EXERCISE: Copy out word for word the lines of the entries below, starting at the line that contains "Click the Making" and ending at the line that contains "Open the highered.mcgraw-hill.com", with both of those lines included.

DATA FOR THE TASK:
++++++++++++++++++++

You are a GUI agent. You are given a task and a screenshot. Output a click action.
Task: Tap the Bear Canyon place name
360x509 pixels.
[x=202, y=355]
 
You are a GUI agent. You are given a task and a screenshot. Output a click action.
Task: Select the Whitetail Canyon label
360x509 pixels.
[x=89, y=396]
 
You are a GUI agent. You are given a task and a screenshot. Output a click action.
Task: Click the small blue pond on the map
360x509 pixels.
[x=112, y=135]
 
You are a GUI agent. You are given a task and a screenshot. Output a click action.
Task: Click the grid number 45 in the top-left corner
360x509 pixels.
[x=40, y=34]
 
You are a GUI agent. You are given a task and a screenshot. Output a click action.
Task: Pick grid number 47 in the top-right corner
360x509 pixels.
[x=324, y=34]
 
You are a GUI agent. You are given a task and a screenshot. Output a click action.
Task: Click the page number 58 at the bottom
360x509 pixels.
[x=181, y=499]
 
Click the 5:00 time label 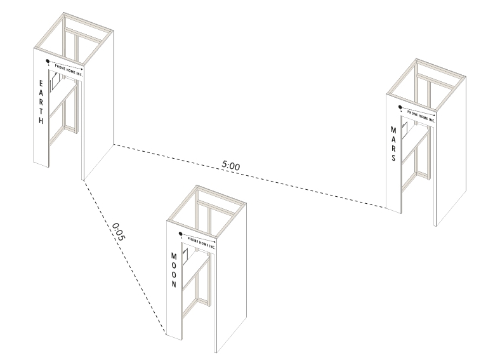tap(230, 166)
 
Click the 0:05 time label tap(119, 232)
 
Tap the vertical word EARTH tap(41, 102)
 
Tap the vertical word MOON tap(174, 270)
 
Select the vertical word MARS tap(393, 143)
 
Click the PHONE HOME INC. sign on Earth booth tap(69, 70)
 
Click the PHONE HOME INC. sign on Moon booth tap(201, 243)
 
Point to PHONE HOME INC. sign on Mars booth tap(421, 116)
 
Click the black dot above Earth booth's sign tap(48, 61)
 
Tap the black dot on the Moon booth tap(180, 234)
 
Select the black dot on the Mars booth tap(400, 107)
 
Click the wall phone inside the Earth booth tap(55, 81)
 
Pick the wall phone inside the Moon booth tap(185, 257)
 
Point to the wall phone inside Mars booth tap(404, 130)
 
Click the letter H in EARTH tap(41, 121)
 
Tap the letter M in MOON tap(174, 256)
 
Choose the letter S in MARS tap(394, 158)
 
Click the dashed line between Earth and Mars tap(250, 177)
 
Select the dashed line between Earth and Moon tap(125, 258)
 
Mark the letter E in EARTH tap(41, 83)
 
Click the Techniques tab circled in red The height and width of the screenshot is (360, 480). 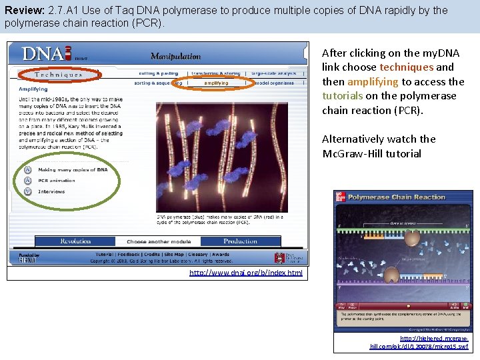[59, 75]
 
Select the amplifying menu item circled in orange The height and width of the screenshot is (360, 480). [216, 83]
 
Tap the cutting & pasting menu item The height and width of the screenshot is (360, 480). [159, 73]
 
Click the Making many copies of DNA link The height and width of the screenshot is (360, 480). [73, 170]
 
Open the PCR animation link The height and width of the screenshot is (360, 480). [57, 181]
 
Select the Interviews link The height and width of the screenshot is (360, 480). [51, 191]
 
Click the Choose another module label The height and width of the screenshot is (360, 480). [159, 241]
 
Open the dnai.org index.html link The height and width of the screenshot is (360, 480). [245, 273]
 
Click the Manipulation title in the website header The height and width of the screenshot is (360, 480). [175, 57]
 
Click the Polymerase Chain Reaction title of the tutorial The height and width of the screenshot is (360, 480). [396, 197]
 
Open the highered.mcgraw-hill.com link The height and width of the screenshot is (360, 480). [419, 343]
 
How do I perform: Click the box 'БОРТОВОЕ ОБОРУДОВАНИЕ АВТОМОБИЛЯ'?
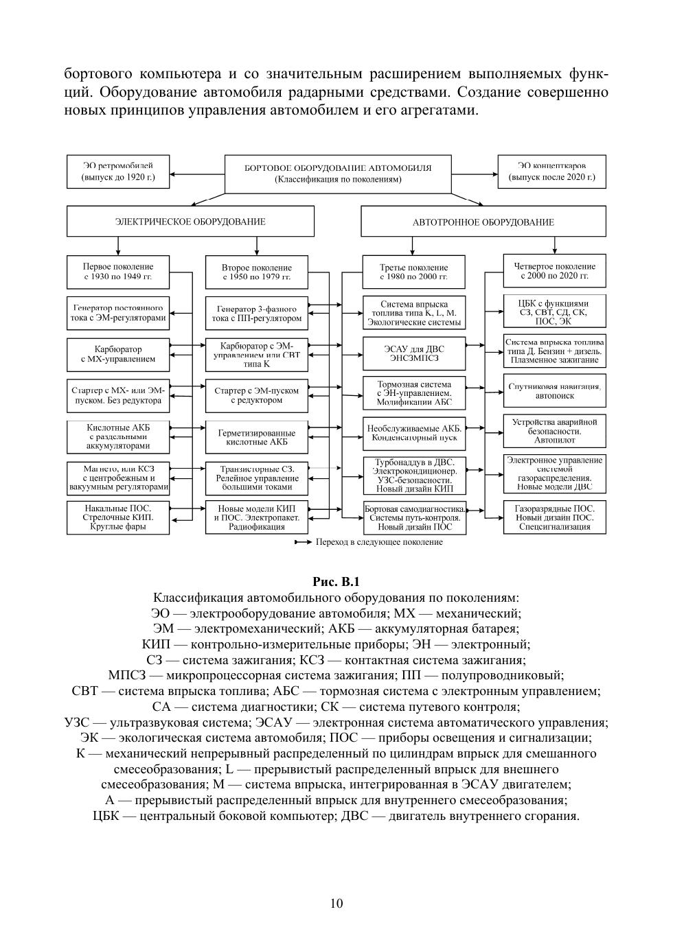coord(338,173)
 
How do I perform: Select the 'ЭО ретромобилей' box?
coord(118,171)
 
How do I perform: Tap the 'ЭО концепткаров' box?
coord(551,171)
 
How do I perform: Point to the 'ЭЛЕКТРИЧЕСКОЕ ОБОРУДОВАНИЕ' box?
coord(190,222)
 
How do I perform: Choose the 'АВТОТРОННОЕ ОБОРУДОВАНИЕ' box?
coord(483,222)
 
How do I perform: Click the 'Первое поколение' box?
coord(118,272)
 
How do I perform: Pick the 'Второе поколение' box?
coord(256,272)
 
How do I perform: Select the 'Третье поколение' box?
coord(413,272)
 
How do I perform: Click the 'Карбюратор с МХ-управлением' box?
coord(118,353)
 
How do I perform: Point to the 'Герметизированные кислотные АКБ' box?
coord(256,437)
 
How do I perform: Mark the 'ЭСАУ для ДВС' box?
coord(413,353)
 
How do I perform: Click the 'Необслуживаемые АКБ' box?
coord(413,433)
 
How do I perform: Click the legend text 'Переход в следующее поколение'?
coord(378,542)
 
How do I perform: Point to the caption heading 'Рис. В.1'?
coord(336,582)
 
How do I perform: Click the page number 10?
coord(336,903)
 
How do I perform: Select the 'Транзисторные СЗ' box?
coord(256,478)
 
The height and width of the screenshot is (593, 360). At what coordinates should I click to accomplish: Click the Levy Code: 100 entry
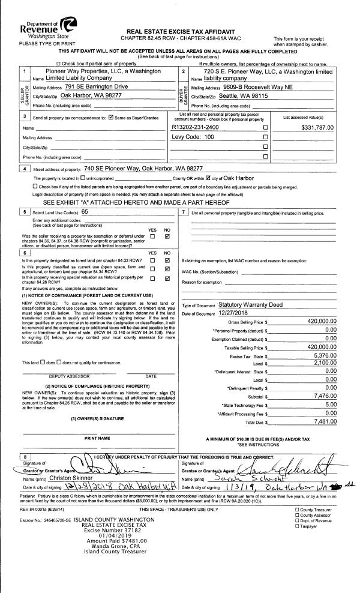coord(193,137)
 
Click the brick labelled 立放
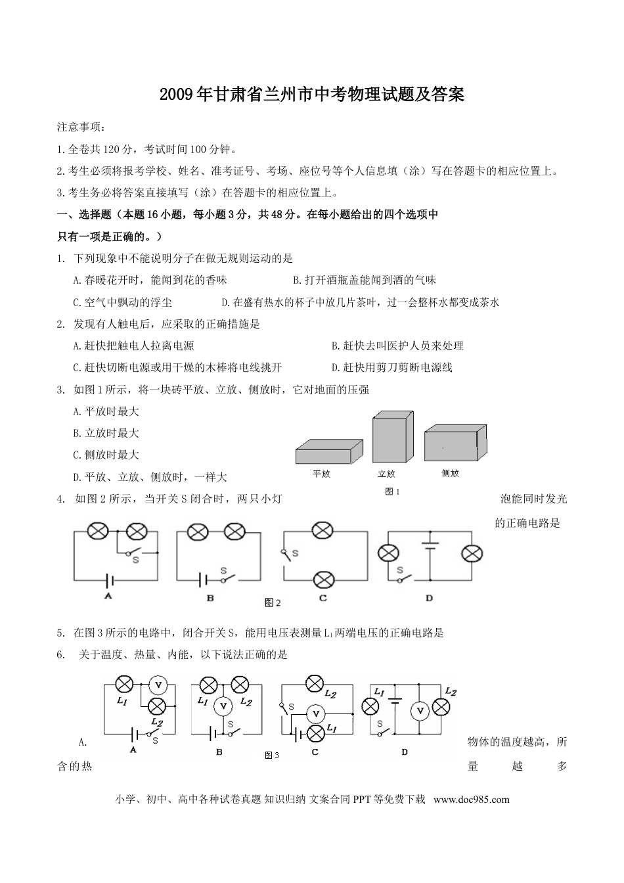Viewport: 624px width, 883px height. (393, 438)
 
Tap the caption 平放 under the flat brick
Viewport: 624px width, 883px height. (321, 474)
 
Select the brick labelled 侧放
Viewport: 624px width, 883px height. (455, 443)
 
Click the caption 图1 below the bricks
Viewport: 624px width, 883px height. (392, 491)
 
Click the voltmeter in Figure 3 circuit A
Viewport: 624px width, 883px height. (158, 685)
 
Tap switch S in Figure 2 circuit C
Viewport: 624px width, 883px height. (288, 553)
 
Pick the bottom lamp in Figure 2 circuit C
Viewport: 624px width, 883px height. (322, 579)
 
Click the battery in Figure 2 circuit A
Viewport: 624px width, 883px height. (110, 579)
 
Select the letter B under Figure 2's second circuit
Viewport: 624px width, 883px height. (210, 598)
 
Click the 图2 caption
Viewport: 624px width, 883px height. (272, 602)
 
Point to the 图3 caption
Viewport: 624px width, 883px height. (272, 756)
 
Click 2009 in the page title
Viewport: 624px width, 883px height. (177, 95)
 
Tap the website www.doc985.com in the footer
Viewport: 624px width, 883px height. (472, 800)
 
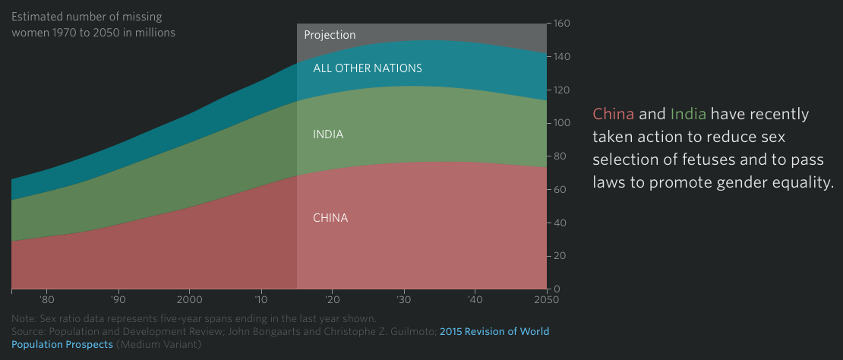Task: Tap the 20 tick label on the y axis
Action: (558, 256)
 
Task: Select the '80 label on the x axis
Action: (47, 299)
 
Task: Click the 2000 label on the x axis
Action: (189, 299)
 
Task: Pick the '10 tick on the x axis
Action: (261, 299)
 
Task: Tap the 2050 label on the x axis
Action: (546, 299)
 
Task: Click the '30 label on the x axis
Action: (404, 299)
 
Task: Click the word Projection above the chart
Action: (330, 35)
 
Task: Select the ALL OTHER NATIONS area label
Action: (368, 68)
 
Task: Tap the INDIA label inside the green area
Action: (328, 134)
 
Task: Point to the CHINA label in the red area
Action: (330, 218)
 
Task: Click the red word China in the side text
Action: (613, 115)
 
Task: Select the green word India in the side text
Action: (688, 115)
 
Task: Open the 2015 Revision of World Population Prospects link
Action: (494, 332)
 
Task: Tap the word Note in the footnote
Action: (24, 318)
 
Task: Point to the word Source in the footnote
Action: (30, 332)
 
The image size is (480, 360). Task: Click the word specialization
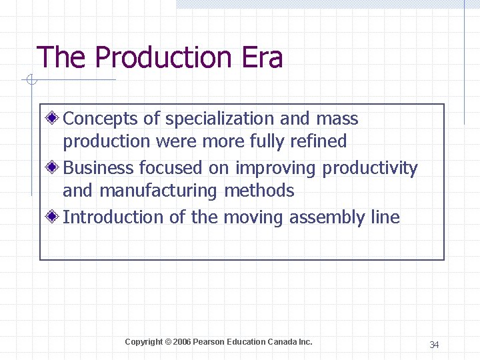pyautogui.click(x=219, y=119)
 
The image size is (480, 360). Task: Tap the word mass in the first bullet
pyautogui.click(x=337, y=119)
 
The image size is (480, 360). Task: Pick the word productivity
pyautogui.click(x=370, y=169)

++++++++++++++++++++

RESPONSE FOR THIS EXERCISE:
Click the Making many copies of DNA link The height and width of the screenshot is (360, 480). [73, 170]
 
Open the PCR animation link The height and width of the screenshot is (360, 480). [57, 181]
 
Select the Interviews link The height and width of the screenshot is (360, 480). [51, 191]
 
Click the Choose another module label The height and width of the screenshot is (360, 480). [159, 241]
 
Open the dnai.org index.html link The height and width of the screenshot is (360, 480). [245, 273]
 
Click the Manipulation title in the website header The height and width of the screenshot is (360, 480). [175, 57]
 
Click the Polymerase Chain Reaction title of the tutorial The height and width of the screenshot is (360, 480). [396, 197]
 
Open the highered.mcgraw-hill.com link The height and width of the screenshot is (360, 480). [419, 343]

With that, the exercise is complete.